Supplied information –
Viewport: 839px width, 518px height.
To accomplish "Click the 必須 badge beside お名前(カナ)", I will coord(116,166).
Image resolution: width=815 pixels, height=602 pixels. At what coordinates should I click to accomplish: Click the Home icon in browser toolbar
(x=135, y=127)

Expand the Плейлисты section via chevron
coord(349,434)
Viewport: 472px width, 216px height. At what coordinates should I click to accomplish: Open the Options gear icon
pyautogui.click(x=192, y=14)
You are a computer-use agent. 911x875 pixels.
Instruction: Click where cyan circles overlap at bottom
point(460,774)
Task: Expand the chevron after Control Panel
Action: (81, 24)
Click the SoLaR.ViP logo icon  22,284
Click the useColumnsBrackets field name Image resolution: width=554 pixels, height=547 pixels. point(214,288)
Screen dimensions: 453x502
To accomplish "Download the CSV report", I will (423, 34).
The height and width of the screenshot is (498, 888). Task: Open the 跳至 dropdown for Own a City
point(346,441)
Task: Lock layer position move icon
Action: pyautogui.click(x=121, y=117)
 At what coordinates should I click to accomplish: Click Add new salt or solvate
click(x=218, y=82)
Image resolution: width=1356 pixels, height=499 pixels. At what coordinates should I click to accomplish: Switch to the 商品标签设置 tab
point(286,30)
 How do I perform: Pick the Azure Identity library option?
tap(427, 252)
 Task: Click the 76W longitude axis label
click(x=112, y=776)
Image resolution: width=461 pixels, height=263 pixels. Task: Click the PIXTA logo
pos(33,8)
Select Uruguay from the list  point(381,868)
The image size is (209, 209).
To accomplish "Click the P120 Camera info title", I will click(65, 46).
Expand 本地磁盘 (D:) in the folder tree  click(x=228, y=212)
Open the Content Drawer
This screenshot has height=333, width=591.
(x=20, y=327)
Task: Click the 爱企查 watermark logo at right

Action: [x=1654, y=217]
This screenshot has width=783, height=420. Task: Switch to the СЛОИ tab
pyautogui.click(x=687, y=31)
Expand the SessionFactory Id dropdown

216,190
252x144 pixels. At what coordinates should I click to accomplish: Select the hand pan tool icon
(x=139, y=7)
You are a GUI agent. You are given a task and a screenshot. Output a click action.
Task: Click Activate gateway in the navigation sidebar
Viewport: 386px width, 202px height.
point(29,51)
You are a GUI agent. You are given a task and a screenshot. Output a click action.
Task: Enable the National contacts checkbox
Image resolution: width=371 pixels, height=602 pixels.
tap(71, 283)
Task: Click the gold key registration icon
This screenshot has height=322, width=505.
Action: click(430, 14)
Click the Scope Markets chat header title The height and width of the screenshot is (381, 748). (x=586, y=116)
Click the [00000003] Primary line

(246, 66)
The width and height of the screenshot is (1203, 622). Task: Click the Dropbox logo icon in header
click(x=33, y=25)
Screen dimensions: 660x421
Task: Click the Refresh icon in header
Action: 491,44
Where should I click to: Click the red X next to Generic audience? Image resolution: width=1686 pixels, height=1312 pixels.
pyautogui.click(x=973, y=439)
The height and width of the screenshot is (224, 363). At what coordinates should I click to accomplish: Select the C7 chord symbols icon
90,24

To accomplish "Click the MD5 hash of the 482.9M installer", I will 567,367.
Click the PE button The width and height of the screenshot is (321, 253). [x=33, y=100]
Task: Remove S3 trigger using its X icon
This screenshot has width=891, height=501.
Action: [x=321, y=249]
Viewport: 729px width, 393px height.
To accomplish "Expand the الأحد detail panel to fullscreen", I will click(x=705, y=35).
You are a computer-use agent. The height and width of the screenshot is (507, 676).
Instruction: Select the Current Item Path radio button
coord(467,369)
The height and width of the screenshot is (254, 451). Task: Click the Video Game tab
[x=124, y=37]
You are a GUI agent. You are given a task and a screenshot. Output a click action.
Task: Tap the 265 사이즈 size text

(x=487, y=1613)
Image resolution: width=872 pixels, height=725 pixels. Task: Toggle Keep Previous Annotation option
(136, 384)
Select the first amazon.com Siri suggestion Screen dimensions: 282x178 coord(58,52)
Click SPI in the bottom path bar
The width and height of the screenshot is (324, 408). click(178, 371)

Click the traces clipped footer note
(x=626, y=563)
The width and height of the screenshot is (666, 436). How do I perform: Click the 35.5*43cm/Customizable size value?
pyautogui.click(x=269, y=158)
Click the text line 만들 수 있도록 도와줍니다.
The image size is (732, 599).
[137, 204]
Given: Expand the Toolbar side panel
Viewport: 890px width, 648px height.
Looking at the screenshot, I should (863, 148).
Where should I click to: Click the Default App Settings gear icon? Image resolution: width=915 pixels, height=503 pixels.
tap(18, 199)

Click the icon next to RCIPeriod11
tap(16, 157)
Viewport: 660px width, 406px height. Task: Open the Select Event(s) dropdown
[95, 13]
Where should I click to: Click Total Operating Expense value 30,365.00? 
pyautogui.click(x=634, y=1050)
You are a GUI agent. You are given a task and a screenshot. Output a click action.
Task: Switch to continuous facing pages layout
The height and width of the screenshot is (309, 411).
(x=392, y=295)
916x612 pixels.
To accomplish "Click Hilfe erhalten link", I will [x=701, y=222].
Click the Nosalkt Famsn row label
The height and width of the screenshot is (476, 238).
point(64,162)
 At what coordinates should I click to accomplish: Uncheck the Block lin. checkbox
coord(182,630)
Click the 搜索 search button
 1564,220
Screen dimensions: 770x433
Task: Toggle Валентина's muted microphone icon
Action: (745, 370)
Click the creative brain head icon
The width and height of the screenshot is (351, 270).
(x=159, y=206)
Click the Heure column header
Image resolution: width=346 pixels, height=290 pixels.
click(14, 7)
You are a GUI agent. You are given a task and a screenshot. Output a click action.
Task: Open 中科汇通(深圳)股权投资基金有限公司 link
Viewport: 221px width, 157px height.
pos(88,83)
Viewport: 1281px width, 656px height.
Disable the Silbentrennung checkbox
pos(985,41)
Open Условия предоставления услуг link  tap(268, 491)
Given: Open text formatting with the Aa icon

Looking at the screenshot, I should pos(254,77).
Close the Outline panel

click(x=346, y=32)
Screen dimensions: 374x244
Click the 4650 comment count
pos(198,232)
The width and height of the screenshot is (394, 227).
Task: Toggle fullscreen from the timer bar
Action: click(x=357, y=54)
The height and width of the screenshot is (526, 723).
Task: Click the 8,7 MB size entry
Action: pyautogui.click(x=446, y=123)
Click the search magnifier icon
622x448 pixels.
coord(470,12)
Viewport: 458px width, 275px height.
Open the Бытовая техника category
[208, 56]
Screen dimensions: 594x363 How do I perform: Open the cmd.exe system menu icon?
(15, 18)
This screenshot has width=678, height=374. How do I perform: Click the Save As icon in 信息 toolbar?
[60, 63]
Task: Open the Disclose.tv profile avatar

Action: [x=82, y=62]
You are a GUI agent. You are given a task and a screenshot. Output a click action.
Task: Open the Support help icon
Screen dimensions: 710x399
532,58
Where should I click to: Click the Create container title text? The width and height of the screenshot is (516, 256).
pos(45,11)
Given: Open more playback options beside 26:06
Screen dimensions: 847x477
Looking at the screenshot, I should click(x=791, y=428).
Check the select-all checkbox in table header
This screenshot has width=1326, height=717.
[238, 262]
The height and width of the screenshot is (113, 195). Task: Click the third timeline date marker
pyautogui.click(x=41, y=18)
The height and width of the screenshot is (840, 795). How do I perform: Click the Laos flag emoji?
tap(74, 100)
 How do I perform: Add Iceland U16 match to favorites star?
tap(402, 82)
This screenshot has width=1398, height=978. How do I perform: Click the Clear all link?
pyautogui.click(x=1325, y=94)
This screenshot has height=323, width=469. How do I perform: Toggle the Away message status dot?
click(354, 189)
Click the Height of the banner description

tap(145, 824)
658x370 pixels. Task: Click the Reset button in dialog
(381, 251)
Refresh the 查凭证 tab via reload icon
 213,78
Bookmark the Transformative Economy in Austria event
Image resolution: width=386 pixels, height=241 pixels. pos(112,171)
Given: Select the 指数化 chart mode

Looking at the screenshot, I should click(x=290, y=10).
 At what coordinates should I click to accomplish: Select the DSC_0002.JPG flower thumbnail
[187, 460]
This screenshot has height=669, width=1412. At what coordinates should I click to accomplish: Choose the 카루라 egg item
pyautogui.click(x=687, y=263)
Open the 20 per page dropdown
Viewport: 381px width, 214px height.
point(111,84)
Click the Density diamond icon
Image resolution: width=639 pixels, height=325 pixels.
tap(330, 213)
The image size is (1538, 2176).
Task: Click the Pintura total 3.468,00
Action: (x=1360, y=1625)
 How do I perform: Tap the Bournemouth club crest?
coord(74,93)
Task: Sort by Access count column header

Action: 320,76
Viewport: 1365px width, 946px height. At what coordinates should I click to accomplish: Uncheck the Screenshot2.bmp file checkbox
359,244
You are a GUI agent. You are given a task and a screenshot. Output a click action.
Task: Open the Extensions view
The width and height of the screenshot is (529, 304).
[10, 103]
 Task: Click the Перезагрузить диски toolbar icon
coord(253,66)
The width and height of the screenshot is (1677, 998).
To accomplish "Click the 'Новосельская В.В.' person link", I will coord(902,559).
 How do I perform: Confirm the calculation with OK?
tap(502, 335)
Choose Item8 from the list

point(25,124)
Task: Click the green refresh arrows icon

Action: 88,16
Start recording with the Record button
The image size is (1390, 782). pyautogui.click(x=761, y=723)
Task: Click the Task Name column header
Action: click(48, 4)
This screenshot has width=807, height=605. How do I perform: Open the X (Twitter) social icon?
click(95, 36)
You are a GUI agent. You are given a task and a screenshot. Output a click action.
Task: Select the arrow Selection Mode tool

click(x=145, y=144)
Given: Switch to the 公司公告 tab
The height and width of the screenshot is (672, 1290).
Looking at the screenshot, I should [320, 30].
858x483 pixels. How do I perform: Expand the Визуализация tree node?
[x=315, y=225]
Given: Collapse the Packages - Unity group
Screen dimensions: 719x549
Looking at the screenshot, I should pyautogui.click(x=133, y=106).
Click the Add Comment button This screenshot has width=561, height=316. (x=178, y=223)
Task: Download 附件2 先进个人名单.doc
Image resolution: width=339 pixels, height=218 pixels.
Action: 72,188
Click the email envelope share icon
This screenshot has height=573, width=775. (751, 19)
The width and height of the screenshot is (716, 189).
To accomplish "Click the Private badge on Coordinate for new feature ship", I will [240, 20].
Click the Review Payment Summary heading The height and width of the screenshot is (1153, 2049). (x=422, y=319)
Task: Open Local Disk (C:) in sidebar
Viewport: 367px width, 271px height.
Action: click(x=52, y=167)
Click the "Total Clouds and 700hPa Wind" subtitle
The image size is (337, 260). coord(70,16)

Aim of the exercise – Rewrite the lines from the start of the records through the line containing "Action: [x=1654, y=217]", changing every "Image resolution" to "Screenshot size" and leaving everything else as it is.

Output of the task –
Viewport: 839px width, 518px height.
To accomplish "Click the 必須 badge beside お名前(カナ)", I will coord(116,166).
Screenshot size: width=815 pixels, height=602 pixels. At what coordinates should I click to accomplish: Click the Home icon in browser toolbar
(x=135, y=127)

Expand the Плейлисты section via chevron
coord(349,434)
Viewport: 472px width, 216px height. At what coordinates should I click to accomplish: Open the Options gear icon
pyautogui.click(x=192, y=14)
You are a computer-use agent. 911x875 pixels.
Instruction: Click where cyan circles overlap at bottom
point(460,774)
Task: Expand the chevron after Control Panel
Action: (81, 24)
Click the SoLaR.ViP logo icon  22,284
Click the useColumnsBrackets field name Screenshot size: width=554 pixels, height=547 pixels. point(214,288)
Screen dimensions: 453x502
To accomplish "Download the CSV report", I will (423, 34).
The height and width of the screenshot is (498, 888). Task: Open the 跳至 dropdown for Own a City
point(346,441)
Task: Lock layer position move icon
Action: pyautogui.click(x=121, y=117)
 At what coordinates should I click to accomplish: Click Add new salt or solvate
click(x=218, y=82)
Screenshot size: width=1356 pixels, height=499 pixels. At what coordinates should I click to accomplish: Switch to the 商品标签设置 tab
point(286,30)
 How do I perform: Pick the Azure Identity library option?
tap(427, 252)
 Task: Click the 76W longitude axis label
click(x=112, y=776)
Screenshot size: width=461 pixels, height=263 pixels. Task: Click the PIXTA logo
pos(33,8)
Select Uruguay from the list  point(381,868)
The image size is (209, 209).
To accomplish "Click the P120 Camera info title", I will click(65, 46).
Expand 本地磁盘 (D:) in the folder tree  click(x=228, y=212)
Open the Content Drawer
This screenshot has height=333, width=591.
(x=20, y=327)
Task: Click the 爱企查 watermark logo at right

Action: [x=1654, y=217]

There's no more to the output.